Options controlling strategy

:strategy - the method deciding how tokens are selected, it has a significant impact on the quality of the generated sequence. Should be a map with :type and strategy-specific options.
- :greedy_search - the most straightforward approach, where in every iteration the most probable token (as given by the model) is taken.
  Example: %{type: :greedy_search}.
- :contrastive_search - state-of-the-art decoding method, capable of producing high quality, coherent sequences. The results are deterministic. See this article for more details.
  - :top_k (required) - the number of highest probability vocabulary tokens considered as a continuation
  - :alpha (required) - the weight of degeneration penalty. It balances the model confidence and the penalty
  Example: %{type: :contrastive_search, top_k: 4, alpha: 0.6}.
- :multinomial_sampling - this method samples tokens according to the probability distribution given by the model.

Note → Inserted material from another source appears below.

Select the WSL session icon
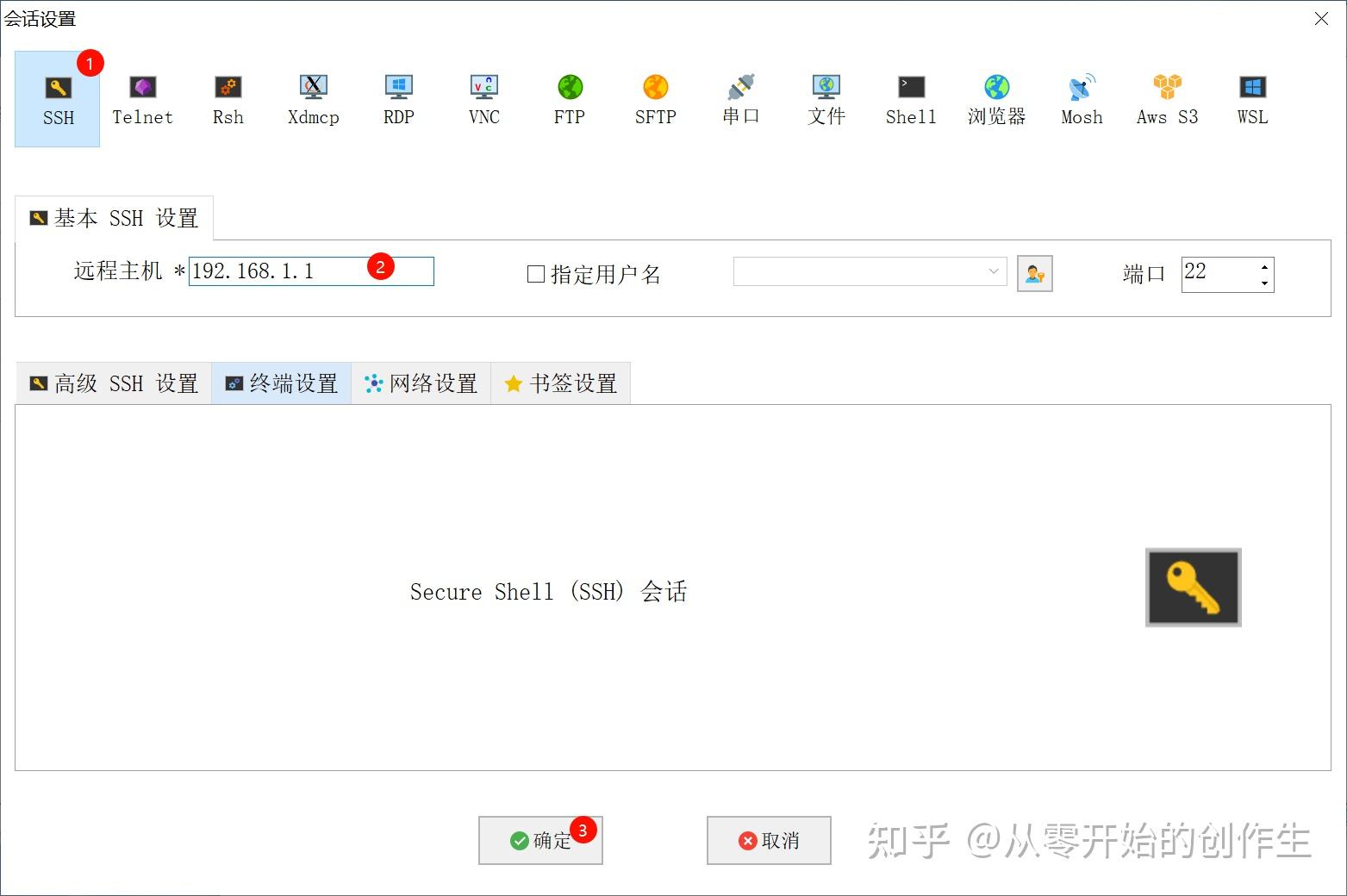Image resolution: width=1347 pixels, height=896 pixels. pos(1250,99)
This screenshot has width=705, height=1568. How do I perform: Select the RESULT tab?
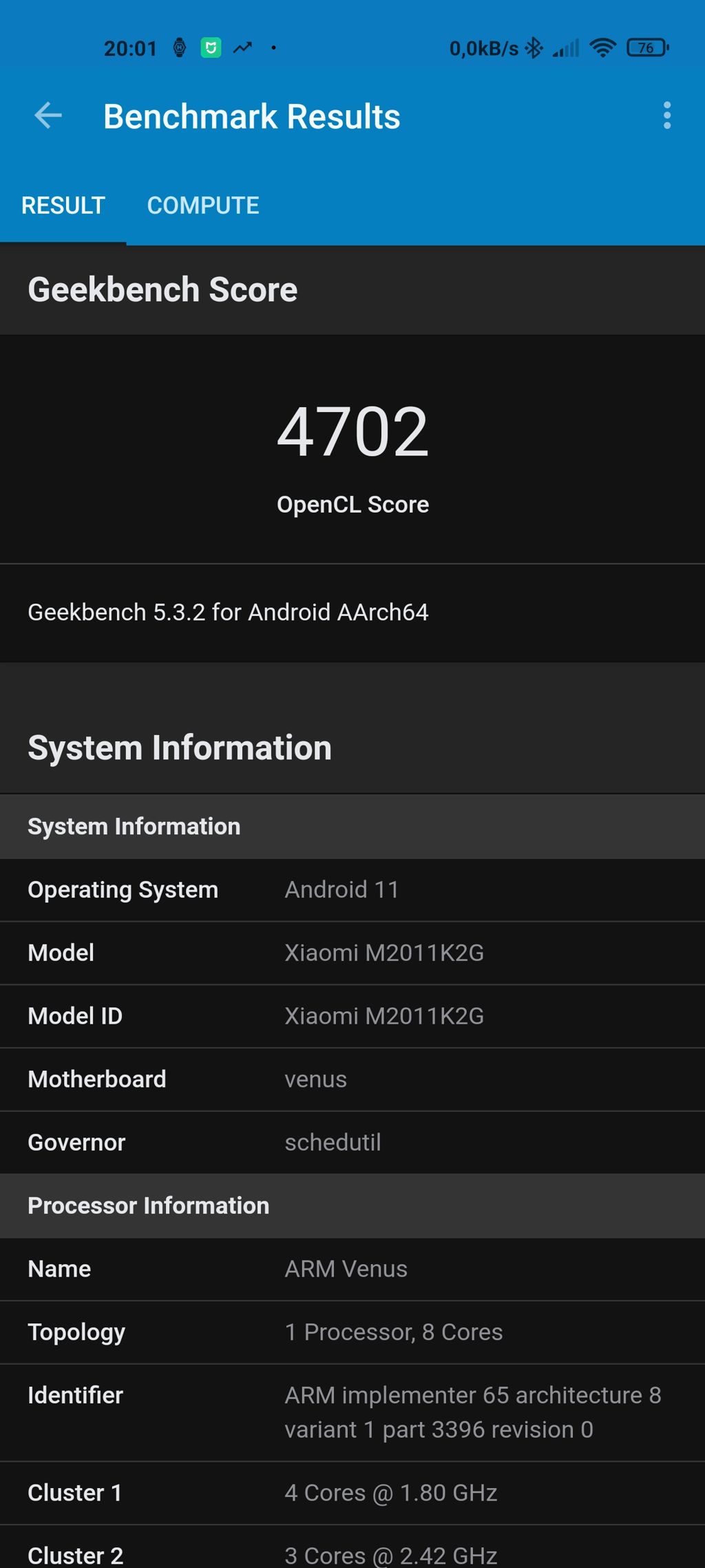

The results are nondeterministic, unless a seed is specified.
  - :top_k (optional) - when specified, restricts sampling to top-k most probable candidates
  - :top_p (optional) - when specified, restricts sampling to tokens which probabilities add up to top-p
. Defaults to %{type: :greedy_search}

Options controlling generated tokens

:decoder_start_token_id - the id of the initial token when generating from scratch, in case of encoder-decoder models
:forced_bos_token_id - the id of the token to force as the first generated token
:forced_eos_token_id - the id of the token to force as the last generated token when :max_length is reached
:forced_token_ids - a list of {index, token_id} pairs forcing token_id to appear at index in the generated sequence. Defaults to []
:suppressed_token_ids - a list of token ids to suppress during generation. Defaults to []
:no_repeat_ngram_length - when set, n-grams of the given length can occur only once in the generated sequence
:temperature - enables exponential scaling of the output probability distribution. The temperature value effectively determines the randomness of the predicted tokens. Values smaller than 1.0 decrease the randomness, while bigger values increase it. Note that this is only relevant for generation :strategy that does sampling based on the output probability distribution

Special tokens used during generation

:bos_token_id - the id of the beginning-of-sequence token
:eos_token_id - the id of the end-of-sequence token. This can also be a list, in case multiple tokens should be recognized as EOS
:pad_token_id - the id of the padding token

Summary

Types

t()

Types

t()

@type t() :: %Bumblebee.Text.GenerationConfig{
  bos_token_id: term(),
  decoder_start_token_id: term(),
  eos_token_id: term(),
  extra_config: term(),
  forced_bos_token_id: term(),
  forced_eos_token_id: term(),
  forced_token_ids: term(),
  max_length: term(),
  max_new_tokens: term(),
  min_length: term(),
  min_new_tokens: term(),
  no_repeat_ngram_length: term(),
  pad_token_id: term(),
  strategy: term(),
  suppressed_token_ids: term(),
  temperature: term()
}